Elk bedding down in a snow storm on the southern end of the Kootenai National Wildlife Refuge. Elks’ thick heavy fur coat keeps them warm throughout the winter.
A young moose traveling and searching for food south of the Kootenai River. Deep snow doesn’t stop moose because they can manage the snow better with their long legs.
Photos by DON BARTLING
| January 30, 2020 1:00 AM
“When snow falls, nature listens.”
— Antoinette Van Kleeff
Animals and birds must act differently during the winter in order to survive. People stay inside, wear warm clothes, turn on heat and tend to eat warm food. But what do animals do? Some animals hibernate, or sleep, while other animals migrate to warmer areas in the winter. Finally, other animals adapt to survive the snow and cold temperatures and stay at home in Boundary County. These animals remain and stay active in the winter and adapt by making changes in their behavior or bodies. To keep warm, deer, elk and moose grow thicker fur.
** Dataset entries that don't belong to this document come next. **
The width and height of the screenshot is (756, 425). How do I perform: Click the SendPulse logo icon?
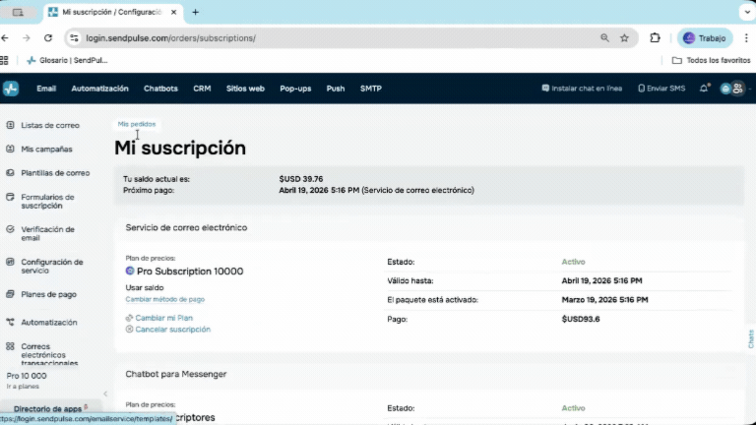pyautogui.click(x=11, y=89)
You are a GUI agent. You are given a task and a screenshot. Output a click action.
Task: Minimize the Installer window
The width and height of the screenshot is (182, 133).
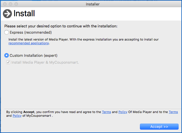[x=11, y=4]
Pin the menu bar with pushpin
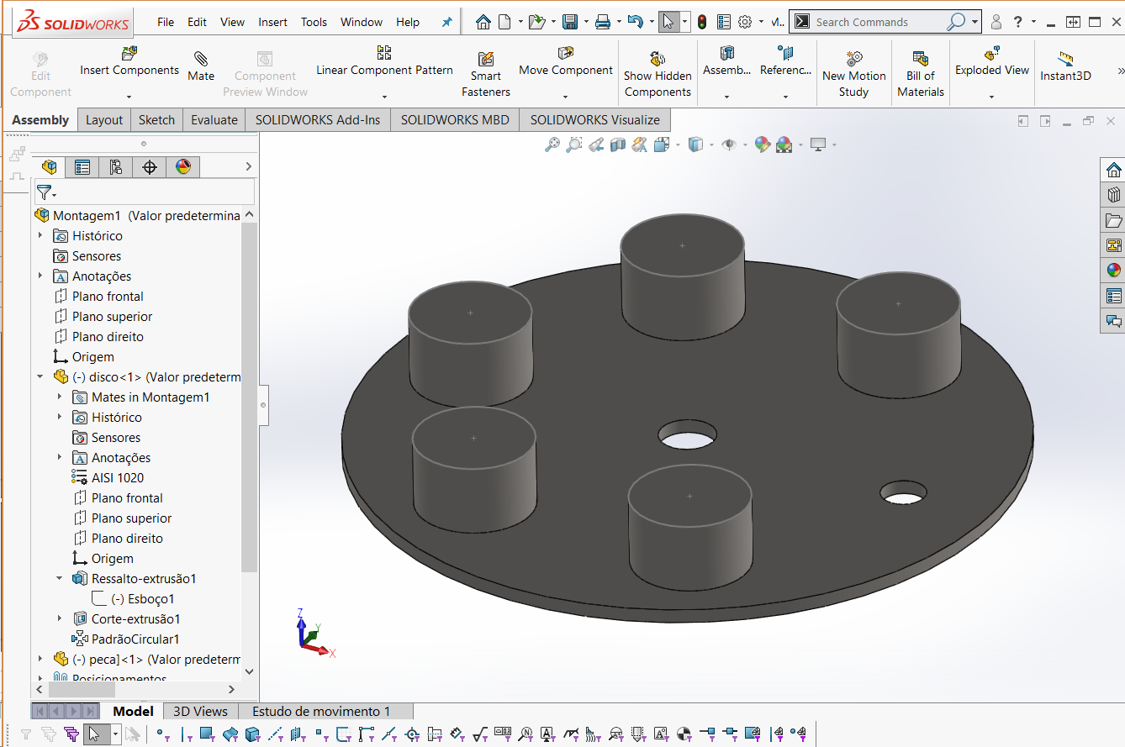Image resolution: width=1125 pixels, height=747 pixels. click(446, 23)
Saving energy is key for the survival of hoofed animals in winter-time. Animals migrating to winter range bring fat reserves with them. We’re halfway through winter and those reserves are running low, especially in regions smothered in high snow and low temperatures. This is make-or-break season for wildlife. Some will not make it to the warm season.
Deer struggle in the winter. Their legs are short. They eat short plants. They don’t walk well in deep snow and their food is buried early so they seek a south facing slope or forage in the lowland and the edge of the forest. Deer spend most of the winter looking for and eating bark, leaves, moss, and twigs.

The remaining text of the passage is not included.